Before You Begin
Ok, so you’ve got your new skates and you’re ready to ride! Before you head out, take a moment to read the warning tags, watch the demo video or watch someone else skate. Find a good location with a smooth surface and something to hold on to, like a wall, fence, railing or learn with a friend. We’ve found that one of the keys to unlocking your ability to become a great skater is to visualize the motion and try to see yourself skating.
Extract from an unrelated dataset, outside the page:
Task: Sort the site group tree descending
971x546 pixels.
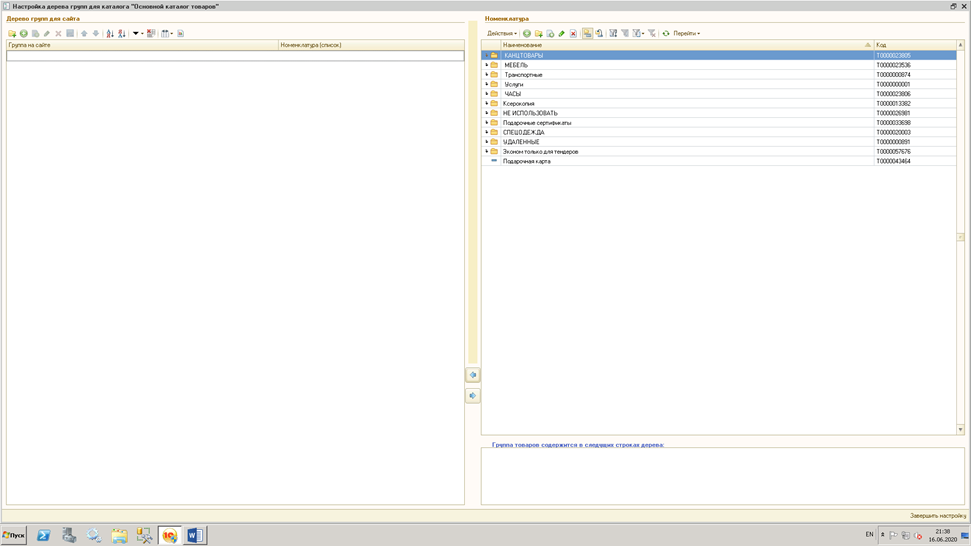Action: pyautogui.click(x=122, y=34)
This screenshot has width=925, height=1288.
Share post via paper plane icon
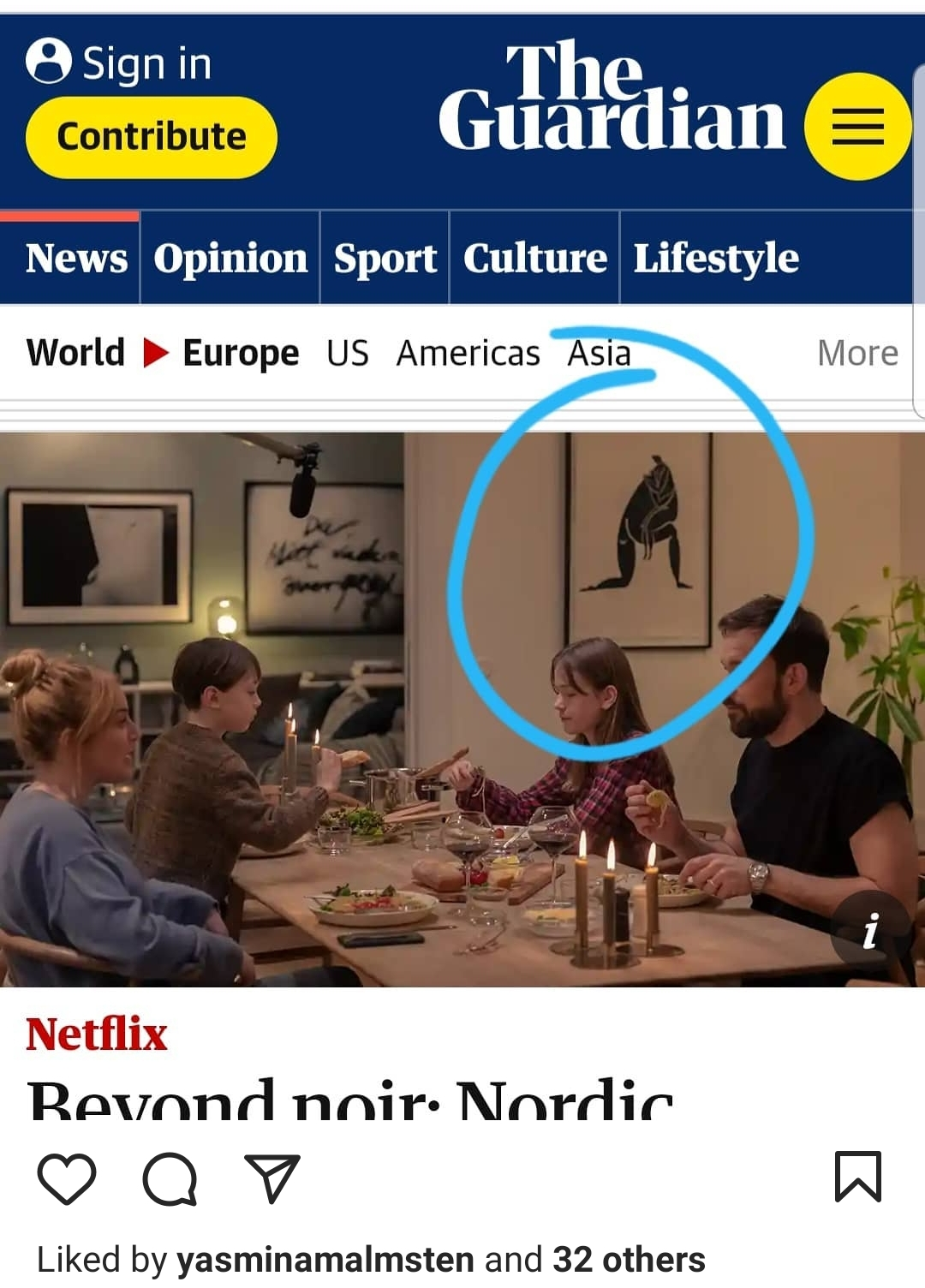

The most important aspect in learning to ride Freeline skates is to keep at it. Before you know it, you’ll get the hang of it. Don’t try to stand and balance! It’s a lot like learning to ride a bike – you need momentum and speed to stay upright and, once you learn how, you’ll get progressively better and better every time you ride.
THREE SIMPLE STEPS:
Push off and roll.
There is a left and right skate. Center each foot on your skates and be sure your wheels are inline sideways under your feet. Push along a wall or find a gentle slope to get rolling. You need momentum to stay upright. Initially, it is very challenging to steer both feet independently so practice going straight and keep your feet level. If you need to jump or step off, try to land on your feet. Then go back and try again, increasing your distance each time.
Toes in, heels out; heels in, toes out.
Turn the heels of your feet out (toes in, heels out). Next, turn the heels of your feet in (heels in, toes out). Repeat, “heels in,” “toes out,” then “toes in,” “heels out.” Keep rotating heels and toes in and out until you get the feel as you move. Practice while pushing along a wall, or whatever it is you’re holding on to for balance. Don’t lean to steer – turn your feet. Shift your weight from foot to foot to stay comfortable and keep moving. Relax your feet and toes.
Swing your arms and twist.
Swing your leading arm forward, twist your core and turn your feet in. Then twist and swing the opposite direction and turn the skates out. When going downhill, hold your back skate steady on the outside of each turn and use heel side-toe side leans to carve (similar to riding a snowboard). Steer with your front skate, let the back skate follow, and look into the direction you want to travel to plan your next turn.